Freudenberger pointed out that the Molly saga has many and varied components.
“It truly is a fascinating story about struggling and oppressed immigrant coal miners, rich and powerful coal companies, and the beginnings of organized labor in America. Many of the original locations as well as grave sites can still be seen today following the Molly Maguire Auto Tour that was created in the 1980s or through self-exploration in local communities rich in history.”
In the meantime, the legendary hangings are woven into the fabric of local culture.
In 2010, The Day of the Rope was memorialized in a bronze statue and memorial erected on the corner of Centre and Catawissa streets in Mahanoy City. The statue depicts a hooded man bound by wrists and ankles, a sculpture created by artist Zenos Frudakis.
In 2017, a play by local historian and playwright Bobby Maso, representing the last three days of the convicted men’s lives, was presented as part of the Tamaqua Heritage Festival for the 140th anniversary of the hangings, performed by the Tamaqua Heritage Players.
Part of the allure of the story is the fascination with a day that was macabre by any standard.

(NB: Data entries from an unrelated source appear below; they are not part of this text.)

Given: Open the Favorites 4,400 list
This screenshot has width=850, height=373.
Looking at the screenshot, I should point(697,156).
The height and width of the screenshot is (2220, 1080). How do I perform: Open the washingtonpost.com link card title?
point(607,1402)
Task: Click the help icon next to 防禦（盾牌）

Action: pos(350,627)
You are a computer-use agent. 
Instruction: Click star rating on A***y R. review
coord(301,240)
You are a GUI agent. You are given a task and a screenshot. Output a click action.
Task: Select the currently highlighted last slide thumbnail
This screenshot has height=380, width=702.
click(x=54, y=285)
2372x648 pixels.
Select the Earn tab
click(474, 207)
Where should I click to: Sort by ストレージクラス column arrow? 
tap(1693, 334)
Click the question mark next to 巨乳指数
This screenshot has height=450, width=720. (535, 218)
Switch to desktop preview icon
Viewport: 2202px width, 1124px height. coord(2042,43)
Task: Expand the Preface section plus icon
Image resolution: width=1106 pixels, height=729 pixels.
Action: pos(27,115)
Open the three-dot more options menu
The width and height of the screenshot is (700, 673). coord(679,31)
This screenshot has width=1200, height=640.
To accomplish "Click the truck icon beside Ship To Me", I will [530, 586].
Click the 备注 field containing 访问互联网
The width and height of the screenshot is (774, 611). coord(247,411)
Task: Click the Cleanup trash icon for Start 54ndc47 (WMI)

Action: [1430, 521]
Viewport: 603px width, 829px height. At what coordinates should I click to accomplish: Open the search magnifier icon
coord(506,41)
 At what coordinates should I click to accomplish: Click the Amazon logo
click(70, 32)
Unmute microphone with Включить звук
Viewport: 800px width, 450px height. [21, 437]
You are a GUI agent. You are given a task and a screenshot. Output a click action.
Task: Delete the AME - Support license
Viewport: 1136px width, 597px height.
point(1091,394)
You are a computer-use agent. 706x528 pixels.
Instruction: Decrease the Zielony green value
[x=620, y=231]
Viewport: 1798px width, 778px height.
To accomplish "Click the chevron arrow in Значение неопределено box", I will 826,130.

In 1877, The Philadelphia Inquirer covered the Day of the Rope:
“About one hundred and fifty persons in all were present in the jail yard before and during the executions, the total being made up of visiting and local officials, physicians of Schuylkill County, members of the juries and a force of deputies selected by the sheriff, and some 50 journalists, representing all the newspapers of Schuylkill County and the leading journals of the great cities.”
In total, about 50 people died as a result of the Reign of Terror and Day of the Rope.
When the dust settled, six were hanged at Pottsville: James Carroll, James Roarty, Hugh McGeehan, James Boyle, Thomas Munley and Thomas Duffy.
Four others walked gallows at Mauch Chunk: Edward Kelly, Michael Doyle, Alexander Campbell and John Donahue.
Over the next two years, 10 more alleged Mollies were hanged, making 20 in all.
While many disagree about specifics of the Molly story, most concur that June 21, 1877, was the darkest day in the history of Schuylkill and Carbon counties.
Interestingly, in 1979, Gov. Milton Shapp issued a full pardon to John Kehoe, reputed Molly leader. A few retrials held a century later resulted in acquittals.